* Start Information provided *
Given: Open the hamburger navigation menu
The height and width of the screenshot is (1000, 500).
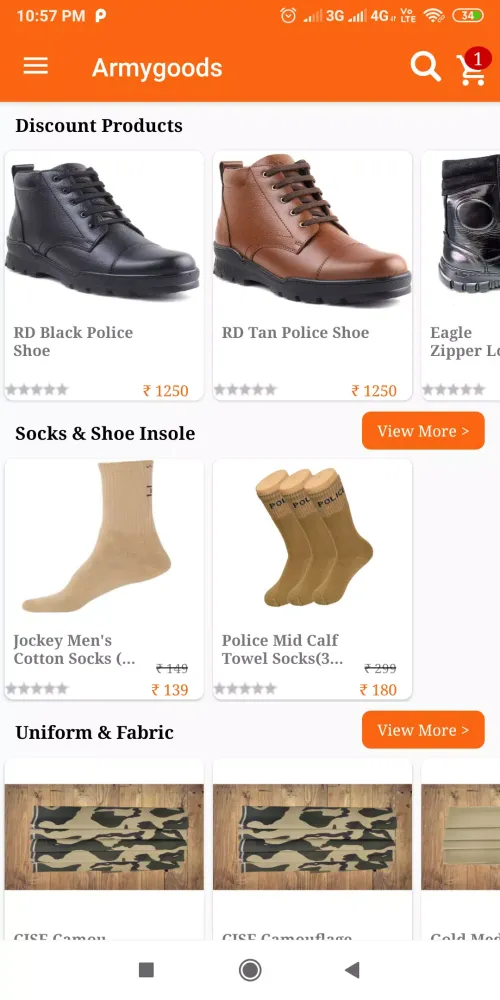Looking at the screenshot, I should pos(36,66).
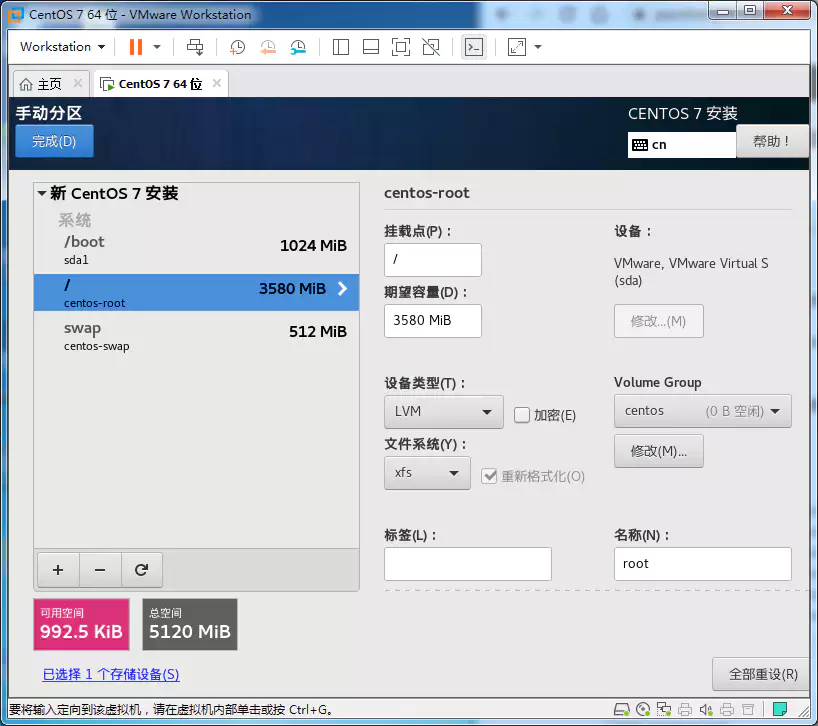This screenshot has width=818, height=726.
Task: Click the hard disk status icon
Action: (x=623, y=709)
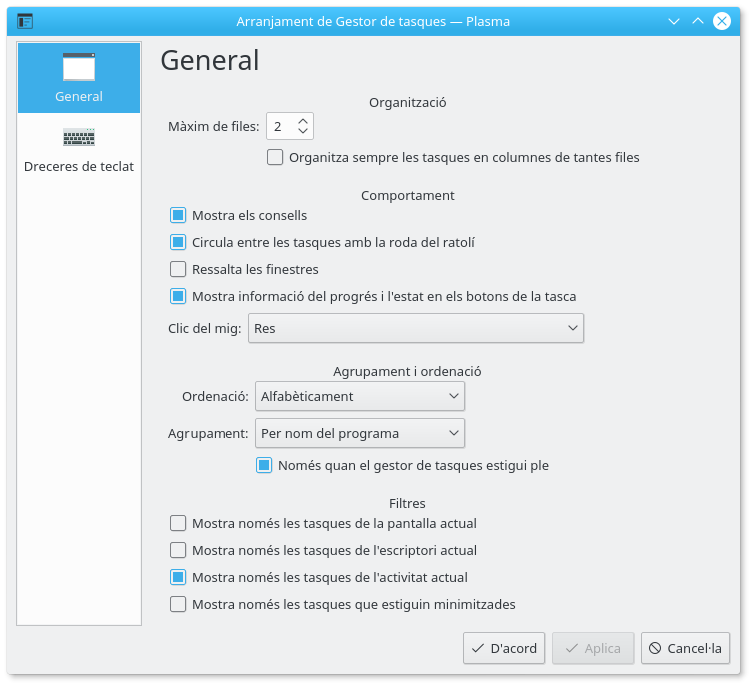Enable Organitza sempre les tasques en columnes
753x687 pixels.
(x=275, y=157)
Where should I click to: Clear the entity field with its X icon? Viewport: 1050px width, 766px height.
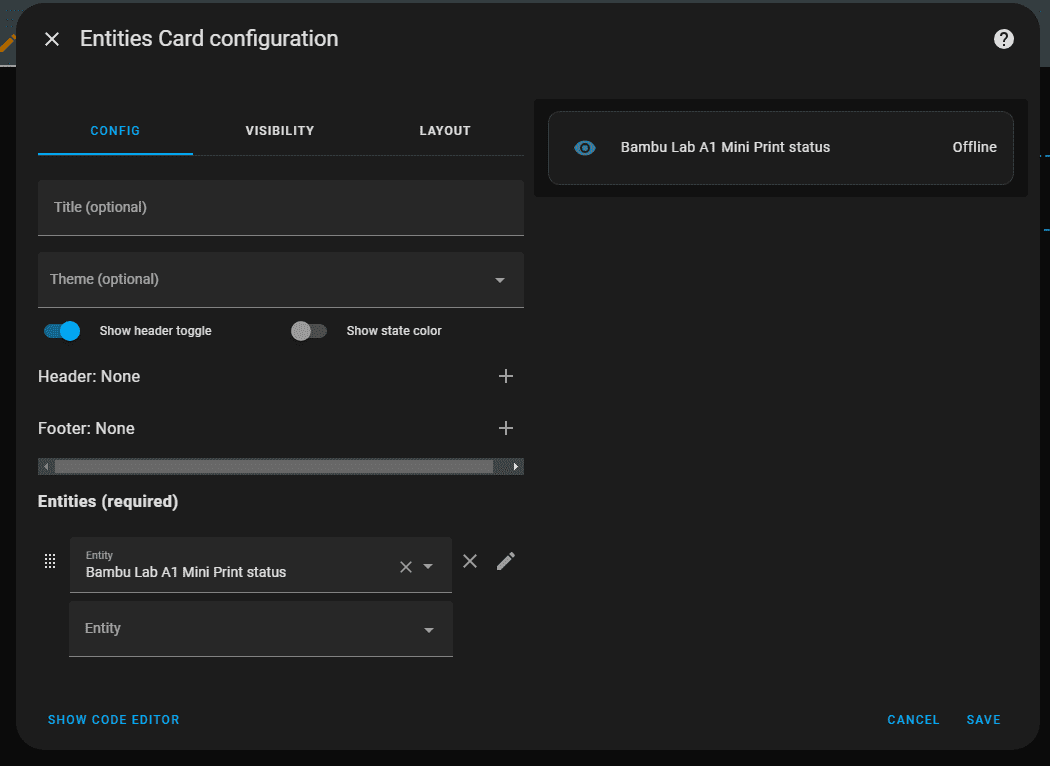pyautogui.click(x=404, y=566)
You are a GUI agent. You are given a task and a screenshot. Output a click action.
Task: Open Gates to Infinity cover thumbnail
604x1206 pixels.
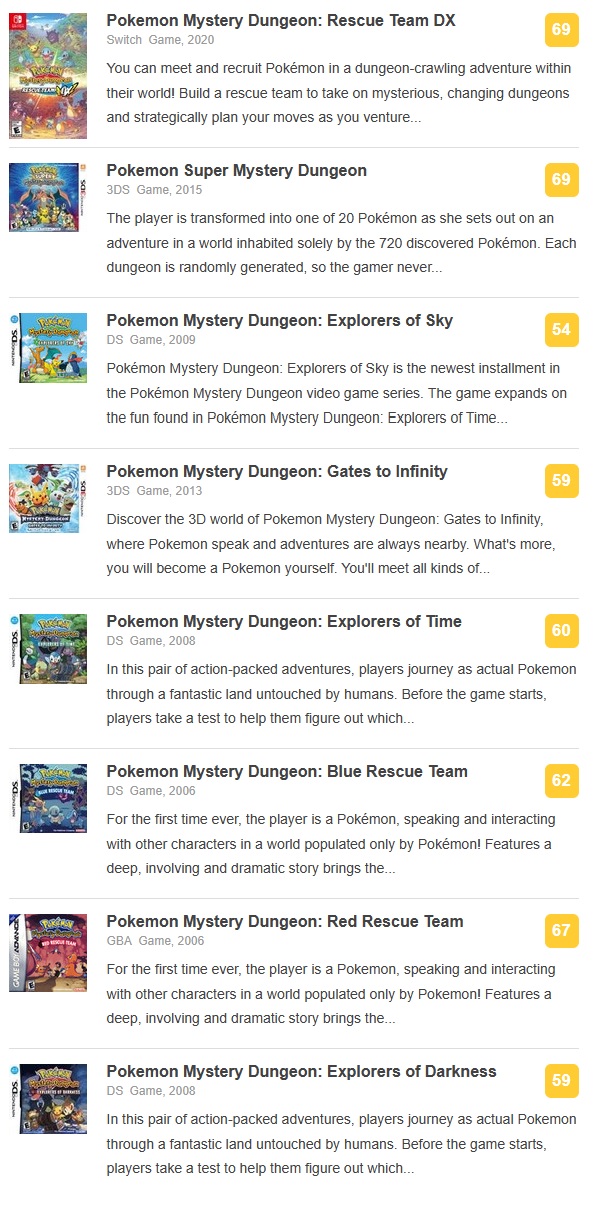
* End Information provided *
▶ _Written request_
Can you change "cover thumbnail" to "cover image" in the rows above, keeping everything else the same and leaving out the pictures?

▶ _Task output_
Given: Open the hamburger navigation menu
The height and width of the screenshot is (1000, 500).
Looking at the screenshot, I should pos(36,66).
This screenshot has width=818, height=726.
Task: Click the hard disk status icon
Action: (x=623, y=709)
Enable Organitza sempre les tasques en columnes
753x687 pixels.
(x=275, y=157)
Where should I click to: Clear the entity field with its X icon? Viewport: 1050px width, 766px height.
pyautogui.click(x=404, y=566)
You are a GUI agent. You are given a task and a screenshot. Output a click action.
Task: Open Gates to Infinity cover image
604x1206 pixels.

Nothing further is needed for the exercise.